HR: rechtbanken en gerechtshoven moeten alimentatieberekening bij hun uitspraak voegen

M en V zijn in 1971 met elkaar gehuwd, welk huwelijk in 2006 door echtscheiding is ontbonden. In de echtscheidingsbeschikking heeft de rechtbank de door M aan V te betalen partneralimentatie vastgesteld op € 1.835 per maand. M is op 1 augustus 2012 met pensioen gegaan. M verzoekt de rechtbank de door hem te betalen partneralimentatie op een lager bedrag vast te stellen. De rechtbank honoreert het verzoek en bepaalt dat M met ingang van 1 augustus 2012 een alimentatie van € 480 per maand dient te voldoen.
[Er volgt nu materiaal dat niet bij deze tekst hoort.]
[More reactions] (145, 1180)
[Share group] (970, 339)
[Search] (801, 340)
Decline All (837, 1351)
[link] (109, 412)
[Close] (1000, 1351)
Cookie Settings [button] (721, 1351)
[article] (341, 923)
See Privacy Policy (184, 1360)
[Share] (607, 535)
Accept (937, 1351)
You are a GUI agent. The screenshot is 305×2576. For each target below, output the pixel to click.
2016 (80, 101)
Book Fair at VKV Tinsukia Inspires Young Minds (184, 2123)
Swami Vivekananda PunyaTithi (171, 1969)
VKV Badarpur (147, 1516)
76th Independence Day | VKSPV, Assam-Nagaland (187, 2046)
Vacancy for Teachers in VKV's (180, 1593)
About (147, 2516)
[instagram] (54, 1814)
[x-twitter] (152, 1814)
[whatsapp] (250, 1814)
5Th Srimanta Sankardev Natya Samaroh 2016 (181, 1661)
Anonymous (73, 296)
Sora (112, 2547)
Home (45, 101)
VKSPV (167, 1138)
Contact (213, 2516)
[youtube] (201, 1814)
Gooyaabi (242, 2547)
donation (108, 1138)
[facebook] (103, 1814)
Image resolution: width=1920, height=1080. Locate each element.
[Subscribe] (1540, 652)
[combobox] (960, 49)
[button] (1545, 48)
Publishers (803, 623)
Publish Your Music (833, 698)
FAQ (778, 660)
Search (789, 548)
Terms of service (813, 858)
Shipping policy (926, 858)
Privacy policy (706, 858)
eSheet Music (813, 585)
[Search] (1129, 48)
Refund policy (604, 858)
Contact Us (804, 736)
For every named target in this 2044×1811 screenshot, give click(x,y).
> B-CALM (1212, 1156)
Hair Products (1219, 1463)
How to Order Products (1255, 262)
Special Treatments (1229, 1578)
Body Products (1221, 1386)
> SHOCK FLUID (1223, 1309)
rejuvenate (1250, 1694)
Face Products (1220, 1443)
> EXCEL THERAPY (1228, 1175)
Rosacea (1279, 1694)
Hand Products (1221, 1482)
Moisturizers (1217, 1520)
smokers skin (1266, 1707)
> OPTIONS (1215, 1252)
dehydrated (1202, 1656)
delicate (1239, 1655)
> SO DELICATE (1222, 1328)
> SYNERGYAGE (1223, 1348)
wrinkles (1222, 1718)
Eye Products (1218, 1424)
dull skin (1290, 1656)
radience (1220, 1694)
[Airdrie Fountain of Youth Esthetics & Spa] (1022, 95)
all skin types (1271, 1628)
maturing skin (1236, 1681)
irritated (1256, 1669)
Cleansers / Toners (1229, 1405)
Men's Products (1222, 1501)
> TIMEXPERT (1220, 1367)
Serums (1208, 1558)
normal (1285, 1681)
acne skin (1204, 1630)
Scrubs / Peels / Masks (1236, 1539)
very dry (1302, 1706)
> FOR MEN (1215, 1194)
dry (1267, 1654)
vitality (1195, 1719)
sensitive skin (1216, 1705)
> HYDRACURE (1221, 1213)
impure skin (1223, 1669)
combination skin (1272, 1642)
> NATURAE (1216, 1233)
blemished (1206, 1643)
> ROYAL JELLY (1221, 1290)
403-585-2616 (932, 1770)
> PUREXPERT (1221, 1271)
In hoger beroep overweegt het hof dat ‘op grond van de feiten en omstandigheden die hiervoor zijn vermeld en van hetgeen hiervoor is overwogen, een door de man met ingang van 1 augustus 2012 te betalen uitkering tot levensonderhoud van de vrouw van € 530 per maand in overeenstemming met de wettelijke maatstaven’ is.V gaat in cassatie.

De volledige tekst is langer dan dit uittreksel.